■ WHAT THIS TASK INVOLVES ■
Word for word, repeat all of the entries.

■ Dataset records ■
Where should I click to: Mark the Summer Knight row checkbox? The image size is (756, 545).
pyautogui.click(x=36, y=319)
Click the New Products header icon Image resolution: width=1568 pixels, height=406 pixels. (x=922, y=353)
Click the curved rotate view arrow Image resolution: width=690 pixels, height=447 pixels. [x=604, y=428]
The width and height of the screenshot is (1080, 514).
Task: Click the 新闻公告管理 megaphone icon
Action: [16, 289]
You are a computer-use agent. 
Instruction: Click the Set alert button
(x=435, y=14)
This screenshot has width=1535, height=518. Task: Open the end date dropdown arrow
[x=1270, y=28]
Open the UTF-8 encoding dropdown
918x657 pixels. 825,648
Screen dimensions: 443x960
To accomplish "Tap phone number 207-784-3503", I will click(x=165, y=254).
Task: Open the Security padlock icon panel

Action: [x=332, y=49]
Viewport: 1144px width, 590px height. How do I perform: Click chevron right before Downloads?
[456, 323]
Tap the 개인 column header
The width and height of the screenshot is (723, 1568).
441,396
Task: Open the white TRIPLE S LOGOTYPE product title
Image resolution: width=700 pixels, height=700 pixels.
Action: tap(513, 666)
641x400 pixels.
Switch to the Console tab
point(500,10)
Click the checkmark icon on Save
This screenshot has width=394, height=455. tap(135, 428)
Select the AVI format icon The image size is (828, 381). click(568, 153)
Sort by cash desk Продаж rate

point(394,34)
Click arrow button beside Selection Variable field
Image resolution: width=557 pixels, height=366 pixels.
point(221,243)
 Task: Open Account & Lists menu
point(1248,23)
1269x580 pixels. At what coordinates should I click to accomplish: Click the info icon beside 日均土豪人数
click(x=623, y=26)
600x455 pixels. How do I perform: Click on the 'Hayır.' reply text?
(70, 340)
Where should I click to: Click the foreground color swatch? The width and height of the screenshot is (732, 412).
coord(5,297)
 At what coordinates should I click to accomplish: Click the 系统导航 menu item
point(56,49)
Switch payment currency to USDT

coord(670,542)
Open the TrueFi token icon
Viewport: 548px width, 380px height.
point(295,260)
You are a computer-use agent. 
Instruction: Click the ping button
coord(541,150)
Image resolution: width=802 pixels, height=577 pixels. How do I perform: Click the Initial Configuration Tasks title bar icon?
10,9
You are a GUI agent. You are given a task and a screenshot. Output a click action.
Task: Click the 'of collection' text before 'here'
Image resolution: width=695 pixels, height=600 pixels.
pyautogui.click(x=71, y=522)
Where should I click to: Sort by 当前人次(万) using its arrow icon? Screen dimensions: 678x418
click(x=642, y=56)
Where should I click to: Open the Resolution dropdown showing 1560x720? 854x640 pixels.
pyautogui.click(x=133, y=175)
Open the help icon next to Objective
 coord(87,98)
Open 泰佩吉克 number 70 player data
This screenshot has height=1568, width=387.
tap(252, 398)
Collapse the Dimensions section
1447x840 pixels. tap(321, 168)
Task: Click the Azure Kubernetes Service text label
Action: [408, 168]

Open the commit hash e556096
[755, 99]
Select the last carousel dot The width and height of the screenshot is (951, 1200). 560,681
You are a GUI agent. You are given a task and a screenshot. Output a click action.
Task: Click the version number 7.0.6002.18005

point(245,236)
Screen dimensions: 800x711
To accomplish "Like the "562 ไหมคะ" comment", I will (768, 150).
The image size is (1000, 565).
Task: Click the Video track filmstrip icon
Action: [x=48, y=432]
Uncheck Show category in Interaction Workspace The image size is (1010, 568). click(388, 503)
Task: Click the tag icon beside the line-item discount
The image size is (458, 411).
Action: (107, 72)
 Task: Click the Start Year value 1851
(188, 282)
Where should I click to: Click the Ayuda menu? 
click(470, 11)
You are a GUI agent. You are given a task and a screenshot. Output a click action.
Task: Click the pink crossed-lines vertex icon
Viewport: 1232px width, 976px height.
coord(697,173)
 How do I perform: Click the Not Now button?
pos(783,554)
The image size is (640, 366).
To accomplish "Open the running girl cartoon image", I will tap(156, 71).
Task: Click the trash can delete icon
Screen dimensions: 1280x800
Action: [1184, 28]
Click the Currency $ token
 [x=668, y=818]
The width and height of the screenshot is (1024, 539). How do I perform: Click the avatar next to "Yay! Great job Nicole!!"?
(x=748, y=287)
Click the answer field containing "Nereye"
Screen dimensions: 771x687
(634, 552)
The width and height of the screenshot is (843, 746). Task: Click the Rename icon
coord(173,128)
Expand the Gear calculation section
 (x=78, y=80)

■ RESPONSE AREA ■
Where should I click to: Mark the Summer Knight row checkbox? The image size is (756, 545).
pyautogui.click(x=36, y=319)
Click the New Products header icon Image resolution: width=1568 pixels, height=406 pixels. (x=922, y=353)
Click the curved rotate view arrow Image resolution: width=690 pixels, height=447 pixels. [x=604, y=428]
The width and height of the screenshot is (1080, 514).
Task: Click the 新闻公告管理 megaphone icon
Action: [16, 289]
You are a computer-use agent. 
Instruction: Click the Set alert button
(x=435, y=14)
This screenshot has width=1535, height=518. Task: Open the end date dropdown arrow
[x=1270, y=28]
Open the UTF-8 encoding dropdown
918x657 pixels. 825,648
Screen dimensions: 443x960
To accomplish "Tap phone number 207-784-3503", I will click(x=165, y=254).
Task: Open the Security padlock icon panel

Action: [x=332, y=49]
Viewport: 1144px width, 590px height. How do I perform: Click chevron right before Downloads?
[456, 323]
Tap the 개인 column header
The width and height of the screenshot is (723, 1568).
441,396
Task: Open the white TRIPLE S LOGOTYPE product title
Image resolution: width=700 pixels, height=700 pixels.
Action: tap(513, 666)
641x400 pixels.
Switch to the Console tab
point(500,10)
Click the checkmark icon on Save
This screenshot has width=394, height=455. tap(135, 428)
Select the AVI format icon The image size is (828, 381). click(568, 153)
Sort by cash desk Продаж rate

point(394,34)
Click arrow button beside Selection Variable field
Image resolution: width=557 pixels, height=366 pixels.
point(221,243)
 Task: Open Account & Lists menu
point(1248,23)
1269x580 pixels. At what coordinates should I click to accomplish: Click the info icon beside 日均土豪人数
click(x=623, y=26)
600x455 pixels. How do I perform: Click on the 'Hayır.' reply text?
(70, 340)
Where should I click to: Click the foreground color swatch? The width and height of the screenshot is (732, 412).
coord(5,297)
 At what coordinates should I click to accomplish: Click the 系统导航 menu item
point(56,49)
Switch payment currency to USDT

coord(670,542)
Open the TrueFi token icon
Viewport: 548px width, 380px height.
point(295,260)
You are a computer-use agent. 
Instruction: Click the ping button
coord(541,150)
Image resolution: width=802 pixels, height=577 pixels. How do I perform: Click the Initial Configuration Tasks title bar icon?
10,9
You are a GUI agent. You are given a task and a screenshot. Output a click action.
Task: Click the 'of collection' text before 'here'
Image resolution: width=695 pixels, height=600 pixels.
pyautogui.click(x=71, y=522)
Where should I click to: Sort by 当前人次(万) using its arrow icon? Screen dimensions: 678x418
click(x=642, y=56)
Where should I click to: Open the Resolution dropdown showing 1560x720? 854x640 pixels.
pyautogui.click(x=133, y=175)
Open the help icon next to Objective
 coord(87,98)
Open 泰佩吉克 number 70 player data
This screenshot has height=1568, width=387.
tap(252, 398)
Collapse the Dimensions section
1447x840 pixels. tap(321, 168)
Task: Click the Azure Kubernetes Service text label
Action: [408, 168]

Open the commit hash e556096
[755, 99]
Select the last carousel dot The width and height of the screenshot is (951, 1200). 560,681
You are a GUI agent. You are given a task and a screenshot. Output a click action.
Task: Click the version number 7.0.6002.18005

point(245,236)
Screen dimensions: 800x711
To accomplish "Like the "562 ไหมคะ" comment", I will (768, 150).
The image size is (1000, 565).
Task: Click the Video track filmstrip icon
Action: [x=48, y=432]
Uncheck Show category in Interaction Workspace The image size is (1010, 568). click(388, 503)
Task: Click the tag icon beside the line-item discount
The image size is (458, 411).
Action: (107, 72)
 Task: Click the Start Year value 1851
(188, 282)
Where should I click to: Click the Ayuda menu? 
click(470, 11)
You are a GUI agent. You are given a task and a screenshot. Output a click action.
Task: Click the pink crossed-lines vertex icon
Viewport: 1232px width, 976px height.
coord(697,173)
 How do I perform: Click the Not Now button?
pos(783,554)
The image size is (640, 366).
To accomplish "Open the running girl cartoon image", I will tap(156, 71).
Task: Click the trash can delete icon
Screen dimensions: 1280x800
Action: [1184, 28]
Click the Currency $ token
 [x=668, y=818]
The width and height of the screenshot is (1024, 539). How do I perform: Click the avatar next to "Yay! Great job Nicole!!"?
(x=748, y=287)
Click the answer field containing "Nereye"
Screen dimensions: 771x687
(634, 552)
The width and height of the screenshot is (843, 746). Task: Click the Rename icon
coord(173,128)
Expand the Gear calculation section
 (x=78, y=80)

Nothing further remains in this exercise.